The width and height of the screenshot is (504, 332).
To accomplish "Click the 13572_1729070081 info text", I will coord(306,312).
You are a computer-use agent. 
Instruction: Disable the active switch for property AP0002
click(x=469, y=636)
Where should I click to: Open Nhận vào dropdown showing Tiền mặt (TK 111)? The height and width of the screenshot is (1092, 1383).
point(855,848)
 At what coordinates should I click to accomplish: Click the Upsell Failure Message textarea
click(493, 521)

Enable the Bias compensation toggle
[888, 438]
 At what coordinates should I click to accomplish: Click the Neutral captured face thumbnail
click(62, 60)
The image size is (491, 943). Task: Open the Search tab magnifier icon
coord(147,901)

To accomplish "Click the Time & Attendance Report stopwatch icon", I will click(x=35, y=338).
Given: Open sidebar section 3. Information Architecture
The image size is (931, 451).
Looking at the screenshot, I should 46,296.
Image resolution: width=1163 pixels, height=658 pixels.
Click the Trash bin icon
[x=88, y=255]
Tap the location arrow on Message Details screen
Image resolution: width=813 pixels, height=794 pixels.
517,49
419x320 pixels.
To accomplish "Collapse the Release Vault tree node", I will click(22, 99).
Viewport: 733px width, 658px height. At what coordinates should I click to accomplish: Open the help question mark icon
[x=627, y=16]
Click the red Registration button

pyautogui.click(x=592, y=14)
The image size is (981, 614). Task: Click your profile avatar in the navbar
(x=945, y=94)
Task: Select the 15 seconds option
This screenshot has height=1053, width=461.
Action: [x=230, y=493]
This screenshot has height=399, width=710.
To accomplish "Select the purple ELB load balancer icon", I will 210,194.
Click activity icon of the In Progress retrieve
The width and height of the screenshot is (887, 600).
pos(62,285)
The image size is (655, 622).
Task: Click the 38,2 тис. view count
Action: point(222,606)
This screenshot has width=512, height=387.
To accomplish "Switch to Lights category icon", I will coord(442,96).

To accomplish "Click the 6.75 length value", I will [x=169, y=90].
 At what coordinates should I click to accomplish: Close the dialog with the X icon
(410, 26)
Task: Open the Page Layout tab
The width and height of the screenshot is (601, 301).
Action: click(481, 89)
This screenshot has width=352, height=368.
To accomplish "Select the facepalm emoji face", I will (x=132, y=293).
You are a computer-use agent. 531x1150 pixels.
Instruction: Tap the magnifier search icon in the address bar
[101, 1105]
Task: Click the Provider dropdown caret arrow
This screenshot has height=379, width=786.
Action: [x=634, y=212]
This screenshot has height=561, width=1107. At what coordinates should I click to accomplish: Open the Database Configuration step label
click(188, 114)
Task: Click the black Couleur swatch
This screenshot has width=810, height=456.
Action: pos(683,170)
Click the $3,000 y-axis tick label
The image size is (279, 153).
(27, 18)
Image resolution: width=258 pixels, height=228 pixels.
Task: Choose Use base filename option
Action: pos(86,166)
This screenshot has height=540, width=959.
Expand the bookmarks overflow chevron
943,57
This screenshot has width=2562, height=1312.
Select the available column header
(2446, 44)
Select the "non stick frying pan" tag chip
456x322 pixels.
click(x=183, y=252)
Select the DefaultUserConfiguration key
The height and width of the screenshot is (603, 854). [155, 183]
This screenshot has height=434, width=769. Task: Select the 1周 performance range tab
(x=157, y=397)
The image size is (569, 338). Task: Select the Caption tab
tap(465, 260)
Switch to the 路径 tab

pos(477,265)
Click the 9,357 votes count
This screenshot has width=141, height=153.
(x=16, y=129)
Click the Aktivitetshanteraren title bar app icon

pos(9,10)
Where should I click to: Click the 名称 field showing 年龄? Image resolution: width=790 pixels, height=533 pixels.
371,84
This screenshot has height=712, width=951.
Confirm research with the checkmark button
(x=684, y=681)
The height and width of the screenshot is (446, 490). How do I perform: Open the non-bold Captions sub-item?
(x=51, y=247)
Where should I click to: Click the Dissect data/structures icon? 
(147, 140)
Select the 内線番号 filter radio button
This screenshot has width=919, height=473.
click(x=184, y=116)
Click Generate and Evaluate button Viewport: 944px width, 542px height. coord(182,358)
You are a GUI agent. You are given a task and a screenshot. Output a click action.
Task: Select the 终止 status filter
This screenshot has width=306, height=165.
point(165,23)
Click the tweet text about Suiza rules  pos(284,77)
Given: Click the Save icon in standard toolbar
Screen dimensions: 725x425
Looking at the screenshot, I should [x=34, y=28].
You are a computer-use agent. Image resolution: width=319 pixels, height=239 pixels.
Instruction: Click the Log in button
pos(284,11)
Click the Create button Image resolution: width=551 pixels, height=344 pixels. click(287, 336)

◆ ◆ ◆ ◆

§ Required work: Exactly reproduce all of the entries.

§ Solution below:
The width and height of the screenshot is (504, 332).
To accomplish "Click the 13572_1729070081 info text", I will coord(306,312).
You are a computer-use agent. 
Instruction: Disable the active switch for property AP0002
click(x=469, y=636)
Where should I click to: Open Nhận vào dropdown showing Tiền mặt (TK 111)? The height and width of the screenshot is (1092, 1383).
point(855,848)
 At what coordinates should I click to accomplish: Click the Upsell Failure Message textarea
click(493, 521)

Enable the Bias compensation toggle
[888, 438]
 At what coordinates should I click to accomplish: Click the Neutral captured face thumbnail
click(62, 60)
The image size is (491, 943). Task: Open the Search tab magnifier icon
coord(147,901)

To accomplish "Click the Time & Attendance Report stopwatch icon", I will click(x=35, y=338).
Given: Open sidebar section 3. Information Architecture
The image size is (931, 451).
Looking at the screenshot, I should 46,296.
Image resolution: width=1163 pixels, height=658 pixels.
Click the Trash bin icon
[x=88, y=255]
Tap the location arrow on Message Details screen
Image resolution: width=813 pixels, height=794 pixels.
517,49
419x320 pixels.
To accomplish "Collapse the Release Vault tree node", I will click(22, 99).
Viewport: 733px width, 658px height. At what coordinates should I click to accomplish: Open the help question mark icon
[x=627, y=16]
Click the red Registration button

pyautogui.click(x=592, y=14)
The image size is (981, 614). Task: Click your profile avatar in the navbar
(x=945, y=94)
Task: Select the 15 seconds option
This screenshot has height=1053, width=461.
Action: [x=230, y=493]
This screenshot has height=399, width=710.
To accomplish "Select the purple ELB load balancer icon", I will 210,194.
Click activity icon of the In Progress retrieve
The width and height of the screenshot is (887, 600).
pos(62,285)
The image size is (655, 622).
Task: Click the 38,2 тис. view count
Action: point(222,606)
This screenshot has width=512, height=387.
To accomplish "Switch to Lights category icon", I will coord(442,96).

To accomplish "Click the 6.75 length value", I will [x=169, y=90].
 At what coordinates should I click to accomplish: Close the dialog with the X icon
(410, 26)
Task: Open the Page Layout tab
The width and height of the screenshot is (601, 301).
Action: click(481, 89)
This screenshot has width=352, height=368.
To accomplish "Select the facepalm emoji face", I will (x=132, y=293).
You are a computer-use agent. 531x1150 pixels.
Instruction: Tap the magnifier search icon in the address bar
[101, 1105]
Task: Click the Provider dropdown caret arrow
This screenshot has height=379, width=786.
Action: [x=634, y=212]
This screenshot has height=561, width=1107. At what coordinates should I click to accomplish: Open the Database Configuration step label
click(188, 114)
Task: Click the black Couleur swatch
This screenshot has width=810, height=456.
Action: pos(683,170)
Click the $3,000 y-axis tick label
The image size is (279, 153).
(27, 18)
Image resolution: width=258 pixels, height=228 pixels.
Task: Choose Use base filename option
Action: pos(86,166)
This screenshot has height=540, width=959.
Expand the bookmarks overflow chevron
943,57
This screenshot has width=2562, height=1312.
Select the available column header
(2446, 44)
Select the "non stick frying pan" tag chip
456x322 pixels.
click(x=183, y=252)
Select the DefaultUserConfiguration key
The height and width of the screenshot is (603, 854). [155, 183]
This screenshot has height=434, width=769. Task: Select the 1周 performance range tab
(x=157, y=397)
The image size is (569, 338). Task: Select the Caption tab
tap(465, 260)
Switch to the 路径 tab

pos(477,265)
Click the 9,357 votes count
This screenshot has width=141, height=153.
(x=16, y=129)
Click the Aktivitetshanteraren title bar app icon

pos(9,10)
Where should I click to: Click the 名称 field showing 年龄? Image resolution: width=790 pixels, height=533 pixels.
371,84
This screenshot has height=712, width=951.
Confirm research with the checkmark button
(x=684, y=681)
The height and width of the screenshot is (446, 490). How do I perform: Open the non-bold Captions sub-item?
(x=51, y=247)
Where should I click to: Click the Dissect data/structures icon? 
(147, 140)
Select the 内線番号 filter radio button
This screenshot has width=919, height=473.
click(x=184, y=116)
Click Generate and Evaluate button Viewport: 944px width, 542px height. coord(182,358)
You are a GUI agent. You are given a task and a screenshot. Output a click action.
Task: Select the 终止 status filter
This screenshot has width=306, height=165.
point(165,23)
Click the tweet text about Suiza rules  pos(284,77)
Given: Click the Save icon in standard toolbar
Screen dimensions: 725x425
Looking at the screenshot, I should [x=34, y=28].
You are a computer-use agent. Image resolution: width=319 pixels, height=239 pixels.
Instruction: Click the Log in button
pos(284,11)
Click the Create button Image resolution: width=551 pixels, height=344 pixels. click(287, 336)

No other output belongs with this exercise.